Not that O’Hara has entirely abandoned the exacting verity she brings to all her roles. Whether playing the dim, sensitive Clara in The Light in the Piazza or the sassy Babe in The Pajama Game, utter conviction is her trademark. You never doubt that an O’Hara character means what she says, even when she’s belting a vintage show tune.
“We were doing, ‘You say eether and I say eyether,’ and I stopped and I was like, ‘No, I would say ee-ther and you would say eye-ther, because I’m low class,’ ” O’Hara recalls from a rehearsal of the teasing duet “Let’s Call the Whole Thing Off.” “There was then a conversation about how we shouldn’t get hung up on those things, and I said, ‘I don’t know how else to do it. I can’t sing a song unless I absolutely connect with what I’m saying.’ I’m on a mission to make it all make sense.”
That brings up another challenge: retheatricalizing songs that, though originally written for the stage, have become indelibly associated with freer, cabaret-style recordings by the likes of Frank Sinatra or Ella Fitzgerald. “They did these wonderful, intimate versions of the songs, but we’re dramatizing them,” admits O’Hara. “Some lend themselves to staging, like ‘Fascinating Rhythm,’ but when you’re trying to sing something like ‘Someone to Watch Over Me,’ you wanna just sit in a corner and croon.
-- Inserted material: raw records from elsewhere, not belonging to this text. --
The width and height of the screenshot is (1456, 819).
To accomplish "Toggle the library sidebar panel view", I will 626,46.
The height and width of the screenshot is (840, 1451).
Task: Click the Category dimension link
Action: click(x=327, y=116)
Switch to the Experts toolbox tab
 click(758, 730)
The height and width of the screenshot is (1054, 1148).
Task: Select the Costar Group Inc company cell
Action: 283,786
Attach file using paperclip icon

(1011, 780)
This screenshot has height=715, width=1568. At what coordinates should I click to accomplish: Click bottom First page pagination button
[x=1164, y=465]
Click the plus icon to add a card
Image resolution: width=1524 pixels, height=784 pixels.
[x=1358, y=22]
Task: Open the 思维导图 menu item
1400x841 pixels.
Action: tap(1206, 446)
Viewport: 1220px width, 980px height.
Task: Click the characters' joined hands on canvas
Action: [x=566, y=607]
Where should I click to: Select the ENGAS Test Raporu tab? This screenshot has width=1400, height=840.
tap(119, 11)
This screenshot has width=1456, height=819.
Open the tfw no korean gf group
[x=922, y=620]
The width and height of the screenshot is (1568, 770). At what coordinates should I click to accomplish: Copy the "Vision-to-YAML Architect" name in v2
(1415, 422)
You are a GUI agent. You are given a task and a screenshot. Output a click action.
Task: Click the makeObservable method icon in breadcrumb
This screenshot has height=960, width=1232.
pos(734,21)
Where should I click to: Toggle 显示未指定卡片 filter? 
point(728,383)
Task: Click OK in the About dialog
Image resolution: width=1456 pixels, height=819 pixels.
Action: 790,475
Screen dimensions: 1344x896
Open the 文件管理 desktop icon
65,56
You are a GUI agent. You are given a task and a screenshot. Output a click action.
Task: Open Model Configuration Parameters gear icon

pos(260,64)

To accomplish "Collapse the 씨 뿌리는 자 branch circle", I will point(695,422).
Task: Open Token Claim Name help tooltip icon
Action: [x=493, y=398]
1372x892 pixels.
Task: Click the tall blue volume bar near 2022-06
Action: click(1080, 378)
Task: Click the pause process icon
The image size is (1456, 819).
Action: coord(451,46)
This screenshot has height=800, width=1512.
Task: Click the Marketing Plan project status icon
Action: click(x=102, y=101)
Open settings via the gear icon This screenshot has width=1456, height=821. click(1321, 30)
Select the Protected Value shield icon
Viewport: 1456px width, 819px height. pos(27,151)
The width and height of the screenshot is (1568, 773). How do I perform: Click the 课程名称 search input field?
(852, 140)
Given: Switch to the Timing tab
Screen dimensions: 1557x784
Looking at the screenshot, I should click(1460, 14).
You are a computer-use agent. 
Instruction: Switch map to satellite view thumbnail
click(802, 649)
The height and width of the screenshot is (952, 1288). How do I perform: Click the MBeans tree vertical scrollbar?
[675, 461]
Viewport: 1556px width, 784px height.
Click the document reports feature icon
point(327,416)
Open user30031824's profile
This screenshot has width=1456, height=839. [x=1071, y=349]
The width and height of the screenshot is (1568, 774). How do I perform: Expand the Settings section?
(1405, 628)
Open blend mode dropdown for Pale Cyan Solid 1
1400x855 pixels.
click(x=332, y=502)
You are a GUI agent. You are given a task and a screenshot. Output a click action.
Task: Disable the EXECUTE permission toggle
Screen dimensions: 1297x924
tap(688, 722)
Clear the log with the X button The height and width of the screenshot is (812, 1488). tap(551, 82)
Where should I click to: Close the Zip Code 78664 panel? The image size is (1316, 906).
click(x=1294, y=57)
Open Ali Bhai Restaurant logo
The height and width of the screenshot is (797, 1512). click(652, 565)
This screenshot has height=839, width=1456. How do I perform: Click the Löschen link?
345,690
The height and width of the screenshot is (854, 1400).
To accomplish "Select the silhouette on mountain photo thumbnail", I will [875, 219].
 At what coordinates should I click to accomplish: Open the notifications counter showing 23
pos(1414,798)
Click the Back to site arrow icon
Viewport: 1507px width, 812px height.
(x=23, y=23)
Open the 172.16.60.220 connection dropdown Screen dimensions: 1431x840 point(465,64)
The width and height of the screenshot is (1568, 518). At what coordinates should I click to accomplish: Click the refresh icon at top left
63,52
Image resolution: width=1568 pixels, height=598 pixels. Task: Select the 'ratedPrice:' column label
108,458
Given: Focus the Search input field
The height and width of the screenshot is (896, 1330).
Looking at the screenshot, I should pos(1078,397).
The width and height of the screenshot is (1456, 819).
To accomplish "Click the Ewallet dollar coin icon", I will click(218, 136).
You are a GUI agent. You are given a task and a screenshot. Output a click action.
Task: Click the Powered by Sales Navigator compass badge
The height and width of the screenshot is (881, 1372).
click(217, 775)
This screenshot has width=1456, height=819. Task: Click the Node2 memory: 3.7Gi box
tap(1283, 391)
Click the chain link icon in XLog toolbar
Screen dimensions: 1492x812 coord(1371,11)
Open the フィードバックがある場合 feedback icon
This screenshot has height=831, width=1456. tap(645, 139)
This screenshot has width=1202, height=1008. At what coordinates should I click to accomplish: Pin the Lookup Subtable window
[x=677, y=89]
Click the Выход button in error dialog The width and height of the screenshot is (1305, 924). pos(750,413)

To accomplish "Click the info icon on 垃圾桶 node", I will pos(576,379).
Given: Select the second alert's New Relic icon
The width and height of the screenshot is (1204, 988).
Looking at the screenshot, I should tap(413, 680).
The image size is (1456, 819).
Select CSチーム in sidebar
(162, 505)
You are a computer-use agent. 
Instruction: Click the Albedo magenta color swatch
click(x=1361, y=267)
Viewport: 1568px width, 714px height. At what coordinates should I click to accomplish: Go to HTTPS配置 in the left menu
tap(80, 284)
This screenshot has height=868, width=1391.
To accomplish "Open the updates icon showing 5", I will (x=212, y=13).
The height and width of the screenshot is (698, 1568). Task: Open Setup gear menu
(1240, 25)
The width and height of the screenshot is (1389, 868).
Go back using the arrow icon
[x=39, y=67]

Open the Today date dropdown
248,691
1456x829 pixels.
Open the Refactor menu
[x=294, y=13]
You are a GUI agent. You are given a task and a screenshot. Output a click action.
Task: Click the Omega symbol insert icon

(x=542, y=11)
But that doesn’t work in a show.”
O’Hara’s unique blend of lightness and gravity—she’s an apple-cheeked Oklahoman with a sunny soprano, who can tap remarkable reservoirs of feeling, even soulfulness—has served her well in mid-20th-century roles. Indeed, if O’Hara does bring Bridges of Madison County to the stage, it will be her first contemporary character.
“I was never going to do Rent; I don’t sing that way,” she says. It goes deeper than vocal style, though. “Maybe I was reborn from some 1940s person,” she muses. “I don’t know if I believe that, I just know that I came out of the womb feeling like I wanted to dress up in clothes from the ’40s and ’50s and sing with Nelson Riddle arrangements.”
Indeed, if the performer has a theme song, it’s a standard, not by the Gershwins but by Kern and Mercer. “ ‘I’m Old Fashioned’ is one of my favorite songs,” she says, quoting it like deeply felt dialogue: “I don’t mind it; that’s how I wanna be.” That’s Kelli O’Hara in a nutshell: totally present, even in a period role.
Nice Work if You Can Get It is at the Imperial Theatre.